(Stored items from a collection)
#####
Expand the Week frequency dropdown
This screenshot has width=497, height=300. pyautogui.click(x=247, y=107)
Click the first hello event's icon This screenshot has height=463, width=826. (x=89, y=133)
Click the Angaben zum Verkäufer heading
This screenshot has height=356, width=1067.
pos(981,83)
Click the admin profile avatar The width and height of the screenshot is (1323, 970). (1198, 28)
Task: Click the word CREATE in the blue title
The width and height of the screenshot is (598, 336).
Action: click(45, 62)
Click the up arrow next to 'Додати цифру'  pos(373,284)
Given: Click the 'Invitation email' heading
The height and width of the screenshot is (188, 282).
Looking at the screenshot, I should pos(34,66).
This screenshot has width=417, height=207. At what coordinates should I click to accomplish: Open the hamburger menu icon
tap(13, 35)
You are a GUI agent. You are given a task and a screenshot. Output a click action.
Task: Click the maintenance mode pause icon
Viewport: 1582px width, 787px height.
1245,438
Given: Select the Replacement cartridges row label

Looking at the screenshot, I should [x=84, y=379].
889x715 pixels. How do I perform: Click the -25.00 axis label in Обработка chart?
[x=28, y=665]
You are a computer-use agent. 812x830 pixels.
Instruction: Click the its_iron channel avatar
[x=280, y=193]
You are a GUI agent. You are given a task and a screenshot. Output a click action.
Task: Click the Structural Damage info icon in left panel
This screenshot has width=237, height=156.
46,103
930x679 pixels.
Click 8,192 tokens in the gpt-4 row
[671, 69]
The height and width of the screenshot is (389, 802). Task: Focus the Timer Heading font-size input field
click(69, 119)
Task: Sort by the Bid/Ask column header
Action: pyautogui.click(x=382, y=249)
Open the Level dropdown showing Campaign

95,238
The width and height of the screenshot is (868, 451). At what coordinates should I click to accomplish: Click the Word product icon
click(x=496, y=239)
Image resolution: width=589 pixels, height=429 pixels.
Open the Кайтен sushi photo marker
#####
**What needs to be done**
Give all the records again. Match them exactly.

**Response**
Expand the Week frequency dropdown
This screenshot has width=497, height=300. pyautogui.click(x=247, y=107)
Click the first hello event's icon This screenshot has height=463, width=826. (x=89, y=133)
Click the Angaben zum Verkäufer heading
This screenshot has height=356, width=1067.
pos(981,83)
Click the admin profile avatar The width and height of the screenshot is (1323, 970). (1198, 28)
Task: Click the word CREATE in the blue title
The width and height of the screenshot is (598, 336).
Action: click(45, 62)
Click the up arrow next to 'Додати цифру'  pos(373,284)
Given: Click the 'Invitation email' heading
The height and width of the screenshot is (188, 282).
Looking at the screenshot, I should pos(34,66).
This screenshot has width=417, height=207. At what coordinates should I click to accomplish: Open the hamburger menu icon
tap(13, 35)
You are a GUI agent. You are given a task and a screenshot. Output a click action.
Task: Click the maintenance mode pause icon
Viewport: 1582px width, 787px height.
1245,438
Given: Select the Replacement cartridges row label

Looking at the screenshot, I should [x=84, y=379].
889x715 pixels. How do I perform: Click the -25.00 axis label in Обработка chart?
[x=28, y=665]
You are a computer-use agent. 812x830 pixels.
Instruction: Click the its_iron channel avatar
[x=280, y=193]
You are a GUI agent. You are given a task and a screenshot. Output a click action.
Task: Click the Structural Damage info icon in left panel
This screenshot has width=237, height=156.
46,103
930x679 pixels.
Click 8,192 tokens in the gpt-4 row
[671, 69]
The height and width of the screenshot is (389, 802). Task: Focus the Timer Heading font-size input field
click(69, 119)
Task: Sort by the Bid/Ask column header
Action: pyautogui.click(x=382, y=249)
Open the Level dropdown showing Campaign

95,238
The width and height of the screenshot is (868, 451). At what coordinates should I click to accomplish: Click the Word product icon
click(x=496, y=239)
Image resolution: width=589 pixels, height=429 pixels.
Open the Кайтен sushi photo marker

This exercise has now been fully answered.